-- Required tasks --
(1) Rewrite the passage on the red leaf beetle, starting with "They are all" and going on through "could control them.", replacing "weeds" with "invasive plants".
(2) According to the passage on the red leaf beetle, what is the red leaf beetle called in Maltese?

-- Passage shown --
Segment Open

Wednesday, January 23, 2013

The red leaf beetle

Red leaf beetle (Chrysolina gossa)
The red leaf beetle is one of about sixty species of leaf beetles that are found in the Maltese countryside. The leaf beetle family is one of the largest and most commonly encountered of all beetle families with over 35,000 species in the world.

They are all plant eaters feeding on specific plants and several species have been used to control weeds. This was particularly successful in parts of Australia and in California where introduced plants were causing a lot of damage because of lack of herbivorous animals that could control them.

In Maltese the red leaf beetle is known as żabbella ħamra. Żabbella is a variation of the word sebbella which is one of the several, mostly forgotten Maltese name for the ladybird which is more commonly called nannakola.

 Beetles are the largest group of insects. It is estimated that there are between five and eight million species in this group this being about 25% of all known life-forms. 40% of all described insect species are beetles and many new species are discovered every year.

Segment Closed

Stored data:
Segment Open

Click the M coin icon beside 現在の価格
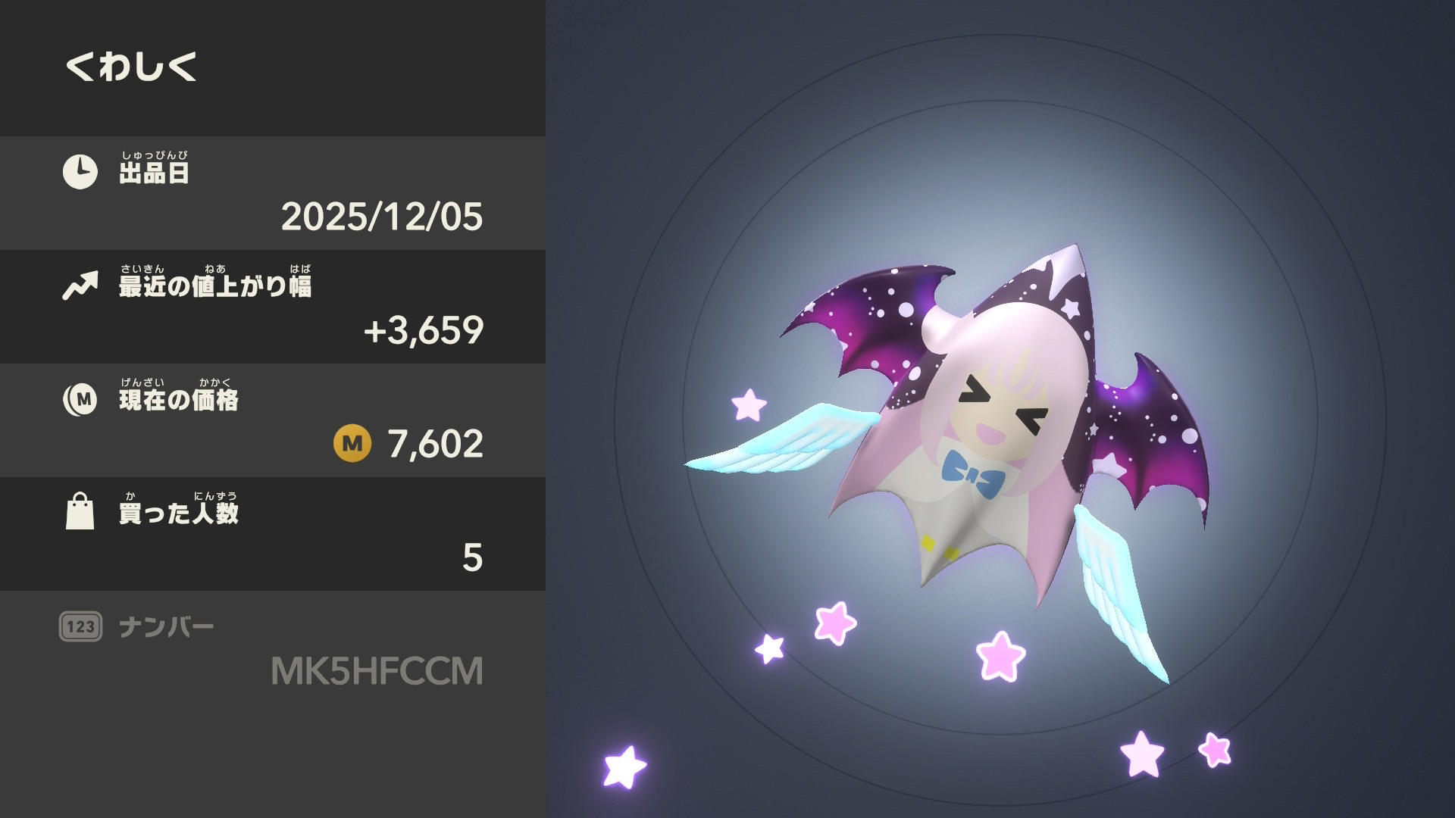 tap(80, 399)
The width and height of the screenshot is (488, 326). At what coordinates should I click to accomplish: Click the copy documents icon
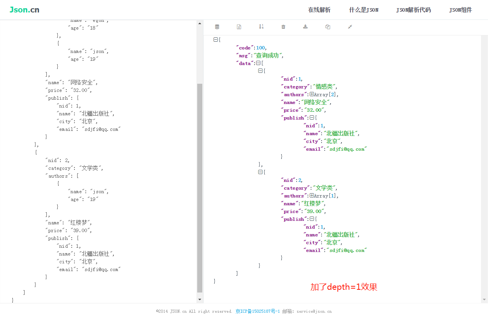328,27
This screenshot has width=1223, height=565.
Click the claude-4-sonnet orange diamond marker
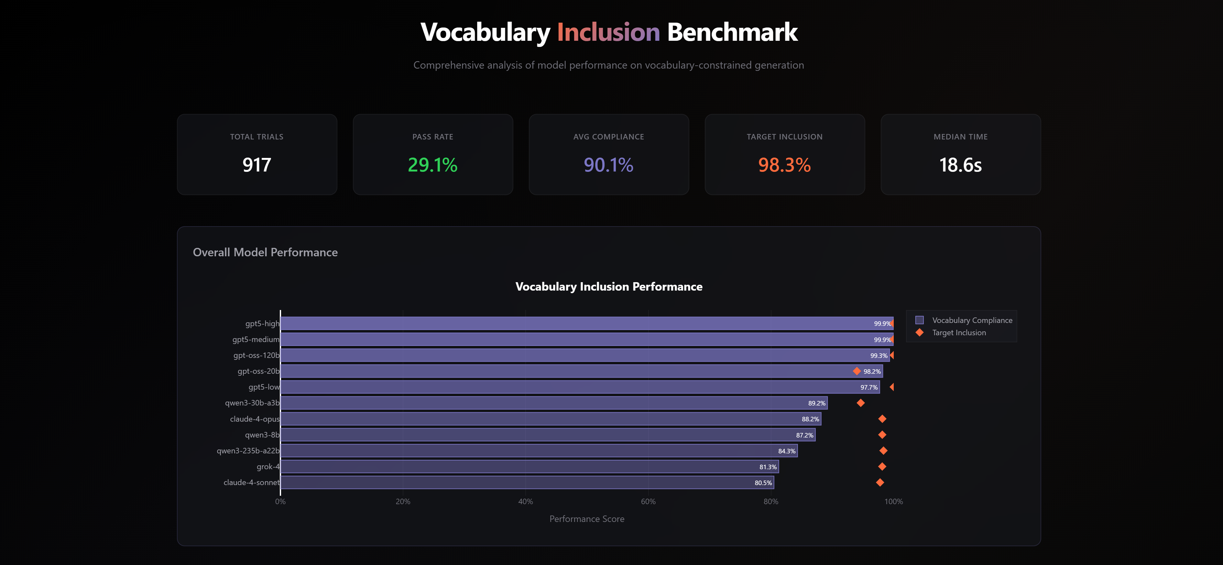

Segment Closed

-- Solutions --
(1)
They are all plant eaters feeding on specific plants and several species have been used to control invasive plants. This was particularly successful in parts of Australia and in California where introduced plants were causing a lot of damage because of lack of herbivorous animals that could control them.

(2) Żabbella ħamra.